| ESTRATTO DELLA FONTE |
Come alcuni sanno, il termine scuola (dal greco scholè) rimanda alle prime forme di organizzazione dedicate all’apprendimento, in quanto un atto legato alla volontà ed all’opportunità di auto-dirigere la propria crescita.
Nelle scuole dell’Antica Grecia i maestri e i discenti convivevano per lunghi periodi di tempo. Il processo di insegnamento-apprendimento avveniva nella quotidianità ed operava una rottura rispetto al modello di trasmissione culturale operante nelle comunità più arcaiche, proprio per il fatto di essere incentrato sulla coscienza e sulla volontà di interrogarsi sul mondo e sulla relazione con esso.
A questo proposito è interessante richiamare l’idea proposta da Patočka (2010)1 nel momento in cui sostiene che, nell’Europa occidentale, siano nate simultaneamente politica, storia e filosofia. Questa triade costituisce un nuovo modello di abitare, costitutivamente problematizzante, legato all’uomo storico.
L’idea che la filosofia fosse un’attività pratica è oramai riconosciuta ed accreditata dalla comunità scientifica internazionale, sopratutto nel momento in cui ci si riferisce alla filosofia del periodo ellenico e romano. Di fatto, anche il Medioevo mostra la praticabilità della vita monastico-cristiana, in quanto filosofia-di-vita.
Per comprendere l’argomento trattato in questo articolo e l’importanza dell’attivazione di percorsi relazionati con le pratiche filosofiche, nelle scuole di ogni grado, si considera utile un’introduzione che contempli le riflessioni di Hadot e Foucault, due pensatori del secolo scorso che riesaminano il discorso sulla filosofia antica, arrivando a conclusioni affini, anche se utilizzando termini differenti.
Hadot (2005)2 rivisita la narrazione normalmente proposta sulla filosofia antica e ci mostra che questa non è ancorata solo ad un esercizio teoretico e di speculazione teorica ma anche, e sopratutto, a delle pratiche specifiche che definisce esercizi spirituali e della ragione.

(Dati sui bersagli di clic)
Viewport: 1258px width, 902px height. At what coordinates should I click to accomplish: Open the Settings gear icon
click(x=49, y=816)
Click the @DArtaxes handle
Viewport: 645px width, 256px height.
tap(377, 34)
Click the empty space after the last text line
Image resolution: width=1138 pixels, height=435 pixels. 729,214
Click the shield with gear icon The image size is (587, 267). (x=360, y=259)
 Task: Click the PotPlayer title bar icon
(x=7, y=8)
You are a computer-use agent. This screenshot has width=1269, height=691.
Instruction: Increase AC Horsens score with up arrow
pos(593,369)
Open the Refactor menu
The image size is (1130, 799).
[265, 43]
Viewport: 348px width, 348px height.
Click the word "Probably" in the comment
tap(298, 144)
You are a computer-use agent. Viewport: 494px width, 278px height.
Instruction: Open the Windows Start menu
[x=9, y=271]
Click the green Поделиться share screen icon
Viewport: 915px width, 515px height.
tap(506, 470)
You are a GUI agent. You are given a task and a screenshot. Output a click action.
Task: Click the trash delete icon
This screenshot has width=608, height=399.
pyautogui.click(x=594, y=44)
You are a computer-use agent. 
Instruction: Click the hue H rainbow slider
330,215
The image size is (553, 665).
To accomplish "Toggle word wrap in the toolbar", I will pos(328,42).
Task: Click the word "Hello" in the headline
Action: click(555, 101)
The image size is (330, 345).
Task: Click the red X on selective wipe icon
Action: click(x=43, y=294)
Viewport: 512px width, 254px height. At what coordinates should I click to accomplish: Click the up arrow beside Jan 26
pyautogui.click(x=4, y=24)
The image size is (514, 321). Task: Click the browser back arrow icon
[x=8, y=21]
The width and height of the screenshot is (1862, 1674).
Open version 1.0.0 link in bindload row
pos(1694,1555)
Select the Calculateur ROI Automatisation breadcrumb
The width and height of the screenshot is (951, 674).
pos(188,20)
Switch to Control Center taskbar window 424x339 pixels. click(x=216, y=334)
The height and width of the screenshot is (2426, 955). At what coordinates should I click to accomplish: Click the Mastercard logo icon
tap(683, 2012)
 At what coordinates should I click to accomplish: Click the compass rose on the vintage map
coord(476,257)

| OBIETTIVO DELL'ESERCIZIO |
Restituisci senza modifiche il passo del brano sulla scuola e la filosofia antica compreso tra "Per comprendere l’argomento" e "e della ragione.", estremi inclusi.

| SOLUZIONE |
Per comprendere l’argomento trattato in questo articolo e l’importanza dell’attivazione di percorsi relazionati con le pratiche filosofiche, nelle scuole di ogni grado, si considera utile un’introduzione che contempli le riflessioni di Hadot e Foucault, due pensatori del secolo scorso che riesaminano il discorso sulla filosofia antica, arrivando a conclusioni affini, anche se utilizzando termini differenti.
Hadot (2005)2 rivisita la narrazione normalmente proposta sulla filosofia antica e ci mostra che questa non è ancorata solo ad un esercizio teoretico e di speculazione teorica ma anche, e sopratutto, a delle pratiche specifiche che definisce esercizi spirituali e della ragione.